Assignment →
Reproduce word for word everything in the passage on home visits from "For our specific" down to "University of Regina.".

Passage shown →
2nd Home Visit – Winter or Spring - Educators meet with the family again, with the focus on how to support their child academically. Sometimes schools offer Academic Parent Teacher Teams or other ways parents can get up to speed on grade-level standards and specific strategies to help their child learn.
For our specific Parent Teacher Home Visits Initiative, roles and responsibilities are divided into three groups of stakeholders: Central Office, Site Coordinator/Principal, and Participating Staff. The three groups of stakeholders work together to own different facets of the initiative while also supporting one another and holding each other accountable.
For this project, we are intending to learn enough tangible data to move to a systematic province-wide plan for home visits in Saskatchewan. James McNinch is our researcher, Professor Emeritus from the University of Regina.
If you’d like more information on the history of home visits in Saskatchewan and why we think now is the time to launch this initiative, keep reading.
Home Visits In Saskatchewan
Saskatchewan has a long, rich history in community education philosophy and practice, dating at least back to 1980 and the introduction of the Community Schools program. In 1999, Saskatchewan Education released the document Parent and Community Partnerships in Education - Policy Framework. This policy framework set an expectation for the provincial education system to build partnerships with parents and community as a way of schooling to support students. In 1999, the Government of Saskatchewan set up a 12-person Task Force to study the role of the school in Saskatchewan. After conducting a variety of consultations and visiting schools around the province, in 2001 they released, SchoolPLUS – A Vision for Children and Youth – Final Report to the Minister of Education, Government of Saskatchewan. Their number one recommendation was “that a Community Schools philosophy be adopted for all public schools in the province.” In 2002, SchoolPLUS was officially launched in Saskatchewan, with a pillar of community education and engagement for all schools in the province.

Source data →
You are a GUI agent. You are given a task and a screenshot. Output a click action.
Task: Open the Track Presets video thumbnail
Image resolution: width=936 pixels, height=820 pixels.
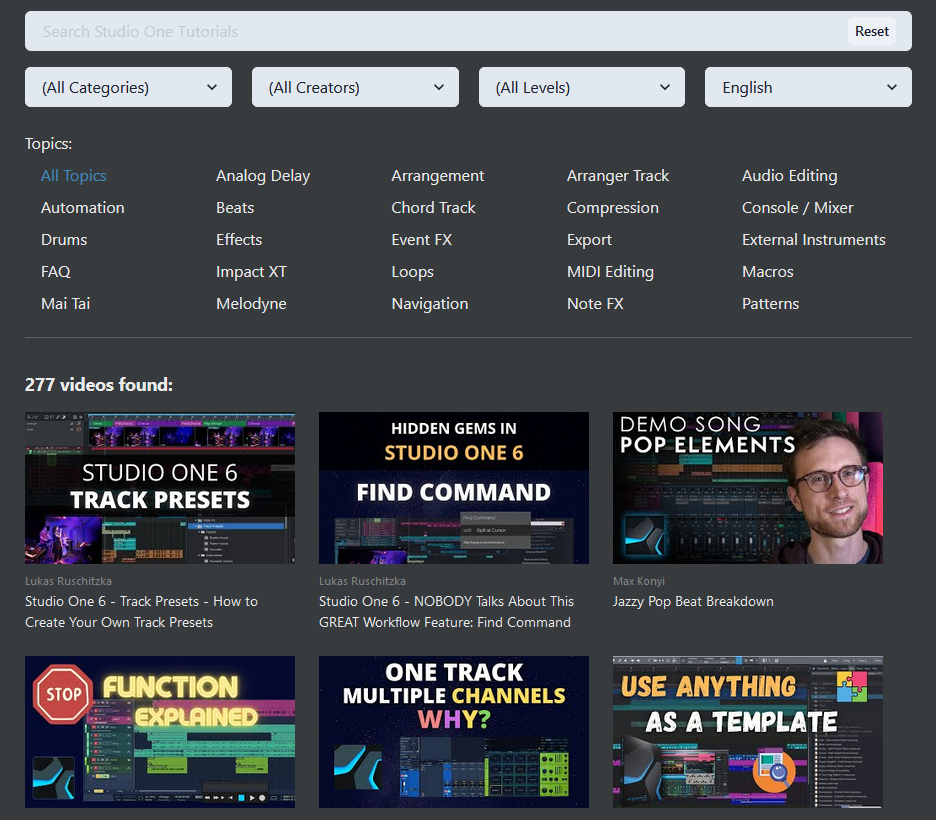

The completed task →
For our specific Parent Teacher Home Visits Initiative, roles and responsibilities are divided into three groups of stakeholders: Central Office, Site Coordinator/Principal, and Participating Staff. The three groups of stakeholders work together to own different facets of the initiative while also supporting one another and holding each other accountable.
For this project, we are intending to learn enough tangible data to move to a systematic province-wide plan for home visits in Saskatchewan. James McNinch is our researcher, Professor Emeritus from the University of Regina.